Background
We examined the contribution of patient, physician, and environmental factors to demographic and health variation in colonoscopy follow-up after positive Fecal Occult Blood Test/Fecal Immunochemical Test (FOBT/FIT+) screening.
Methods
We identified 76,243 FOBT/FIT+ cases from 120 Veterans Health Administration (VHA) facilities between 8/16/09–3/20/11 and followed them for 6 months. We identified patient demographic (race/ethnicity, gender, age, marital status) and health characteristics (comorbidities); physician characteristics (training level, whether primary care provider) and behaviors (inappropriate FOBT/FIT screening); and environmental factors (geographic access, facility type) from VHA administrative records.

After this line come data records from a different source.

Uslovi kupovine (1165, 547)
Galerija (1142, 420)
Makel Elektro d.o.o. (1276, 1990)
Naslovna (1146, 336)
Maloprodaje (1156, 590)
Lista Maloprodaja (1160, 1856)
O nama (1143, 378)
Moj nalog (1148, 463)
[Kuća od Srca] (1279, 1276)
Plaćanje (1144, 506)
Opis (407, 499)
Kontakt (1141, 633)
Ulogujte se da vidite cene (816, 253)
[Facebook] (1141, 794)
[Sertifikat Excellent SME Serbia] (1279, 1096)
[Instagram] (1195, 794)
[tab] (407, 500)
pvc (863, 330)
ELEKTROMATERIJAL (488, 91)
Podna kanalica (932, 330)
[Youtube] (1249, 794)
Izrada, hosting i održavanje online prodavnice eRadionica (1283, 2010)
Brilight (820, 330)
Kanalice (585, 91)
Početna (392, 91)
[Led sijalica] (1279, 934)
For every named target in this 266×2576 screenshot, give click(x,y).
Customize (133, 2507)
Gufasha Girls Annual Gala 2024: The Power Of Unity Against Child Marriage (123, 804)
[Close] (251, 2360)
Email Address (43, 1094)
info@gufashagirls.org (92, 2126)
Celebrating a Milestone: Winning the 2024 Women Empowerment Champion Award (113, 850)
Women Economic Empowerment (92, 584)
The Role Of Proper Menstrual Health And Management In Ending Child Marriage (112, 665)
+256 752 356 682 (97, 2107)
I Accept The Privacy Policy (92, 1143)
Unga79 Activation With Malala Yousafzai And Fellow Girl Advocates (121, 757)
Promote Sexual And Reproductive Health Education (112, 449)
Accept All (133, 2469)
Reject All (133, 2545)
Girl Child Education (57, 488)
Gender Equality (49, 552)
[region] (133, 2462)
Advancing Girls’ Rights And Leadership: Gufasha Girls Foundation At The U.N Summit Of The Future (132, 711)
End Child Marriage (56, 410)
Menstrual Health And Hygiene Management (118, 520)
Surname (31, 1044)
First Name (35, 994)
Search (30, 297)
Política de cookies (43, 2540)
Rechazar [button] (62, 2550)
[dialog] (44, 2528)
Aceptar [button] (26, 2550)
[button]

We estimated patient behaviors (refusal, private sector colonoscopy use) with statistical text mining conducted on clinic notes. We estimated follow-up predictors and adjusted rates using hierarchical logistic regression.
Results
Roughly 50% completed a colonoscopy at a VHA facility within 6 months. Age and comorbidity score were negatively associated with follow-up. Blacks were more likely to receive follow-up than Whites. Environmental factors attenuated but did not fully account for these differences. Patient behaviors (refusal, private sector colonoscopy use), and physician behaviors (inappropriate screening) fully accounted for the small reverse race disparity, and attenuated variation by age and comorbidity score. Patient behaviors (refusal and private sector colonoscopy use) contributed more to variation in follow-up rates than physician behaviors (inappropriate screening).
Conclusions
In the VHA, Blacks are more likely to receive colonoscopy follow-up for FOBT/FIT+ results than Whites, and follow-up rates markedly decline with advancing age and comorbidity burden. Patient and physician behaviors explain race variation in follow-up rates and contribute to variation by age and comorbidity burden.